Politicians, like pupils, need high expectations

20 Jul 2018, 7:00

Schools are the most hopeful places in the world. Over the past week I hope you’ve had a chance to see at least one prize evening, or school play, or end-of-year assembly, or any of the other celebrations that reflect the joy of children making their way into the world, and the hard work of the grown-ups who help them to do so. Teachers are alchemists for human souls: they take base metal and make it into gold.

Yet the year has been a tough one for the school sector more broadly. Even the best school leaders with the savviest financial managers are starting to fray under budgetary pressures. Even where schools are protected, the loss of wider services – bus routes, special-needs support, a school police officer – are taking their toll. I’ve written before about schools as a Jenga Tower; wider services have been taken out of the bottom, and more responsibilities lumped on to schools. The whole thing is now wobbling. As we currently understand it, an eye-watering number of schools are returning deficit budgets. That wobble is soon to become a crash.

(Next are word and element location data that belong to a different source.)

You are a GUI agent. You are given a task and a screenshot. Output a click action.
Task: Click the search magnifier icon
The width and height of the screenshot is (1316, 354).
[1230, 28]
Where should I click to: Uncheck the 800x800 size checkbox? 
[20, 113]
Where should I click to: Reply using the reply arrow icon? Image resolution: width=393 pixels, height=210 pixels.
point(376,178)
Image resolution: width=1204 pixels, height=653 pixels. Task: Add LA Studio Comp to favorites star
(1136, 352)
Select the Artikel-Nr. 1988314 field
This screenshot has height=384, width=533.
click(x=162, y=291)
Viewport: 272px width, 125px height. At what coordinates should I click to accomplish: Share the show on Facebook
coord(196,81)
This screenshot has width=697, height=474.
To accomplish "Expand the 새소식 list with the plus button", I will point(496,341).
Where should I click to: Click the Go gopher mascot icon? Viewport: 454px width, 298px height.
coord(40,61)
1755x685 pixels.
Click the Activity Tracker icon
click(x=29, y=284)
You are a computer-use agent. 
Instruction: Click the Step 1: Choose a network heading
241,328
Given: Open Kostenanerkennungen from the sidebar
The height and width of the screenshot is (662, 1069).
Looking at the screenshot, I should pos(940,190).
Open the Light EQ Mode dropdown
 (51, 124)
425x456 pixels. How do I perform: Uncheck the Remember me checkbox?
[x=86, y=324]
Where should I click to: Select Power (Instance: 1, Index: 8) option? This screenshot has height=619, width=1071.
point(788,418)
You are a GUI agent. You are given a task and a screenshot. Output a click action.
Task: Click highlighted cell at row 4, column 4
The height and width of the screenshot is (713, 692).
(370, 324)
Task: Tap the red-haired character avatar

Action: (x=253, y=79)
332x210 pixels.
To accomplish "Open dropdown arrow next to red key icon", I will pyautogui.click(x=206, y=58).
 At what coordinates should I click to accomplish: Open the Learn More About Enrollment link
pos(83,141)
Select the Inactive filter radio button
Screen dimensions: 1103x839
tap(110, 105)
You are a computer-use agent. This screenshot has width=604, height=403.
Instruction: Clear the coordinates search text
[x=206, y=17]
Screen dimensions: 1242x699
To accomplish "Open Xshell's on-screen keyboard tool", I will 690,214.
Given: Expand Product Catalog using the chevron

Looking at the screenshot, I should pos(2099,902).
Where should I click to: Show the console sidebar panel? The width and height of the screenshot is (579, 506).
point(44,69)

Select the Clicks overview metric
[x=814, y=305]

Nationwide, the repercussions of the Brexit decision are still playing out. Parliamentary time is consumed with politicians fighting about the best way to divorce a continent. There is no space to resolve enormous problems with domestic services. Amanda Spielman, over at Ofsted, can say that she’s all in favour of keeping four Ofsted grades, but even if she wasn’t, she’s snookered because current education law has various grades written into it anyway.

Without parliamentary time, it would be virtually impossible to get rid of the Outstanding grade, and politicians aren’t going to give up their precious Brexit time for the sake of getting schooling right for the next generation.

Governors are having to sign off on budgets with no way of knowing if the whole thing will be bust by the time everyone comes back in September

The behaviour of politicians is also troubling. It is despairing to watch as a president of the United States says that, no big deal, he meant “would” instead of “wouldn’t” when talking about a delicate international conflict. Oh great.I look forward to Danny in Year 9 explaining how he was really saying “miss is lovely” rather than “fuck off” when he shouted across the playground last week. Trump managed to avoid any consequence, so why should Danny get a detention? Excuse me while I go and scream.

Perhaps most galling of all, however, is that education secretary Damian Hinds has allowed teachers to go off on their summer holidays without knowing what pay they will return to in September. The Statutory Teachers’ Review Body is almost 30 years old and is one of the most stable and respected elements in the process by which education sorts out its pay.

For decades, schools were told about teacher pay deals by the February before the following school year. Hinds has had the pay recommendation since May. And yet, even as I write this, we don’t know what the pay rise will be, or how it will be funded. Governors are having to sign off on budgets with no way of knowing if the whole thing will be bust by the time everyone comes back in September.

There is no need for things to be like this. Earlier this week I met pupils in a lunchtime journalism club who had amazing thoughts on the way their school could improve. They were planning their next steps: find out why the school bell was stopped earlier in the year, interview people involved in the decision, look at data on the consequences of the change, and then put forward their own views. An interactive process: listen, understand, reason, evaluate, design afresh.

It’s what all good school leaders do year-in and year-out as they deal with endless policy changes. What leaders don’t do – what leaders can get fired for doing – is ignoring their community, leaving everything to the last minute, and being misleading in the way they explain things.

Schools are hopeful places. But they are also places of high expectations. School leaders hold themselves to enormously high standards. So do the pupils. Next year, it would be nice if the politicians could do the same.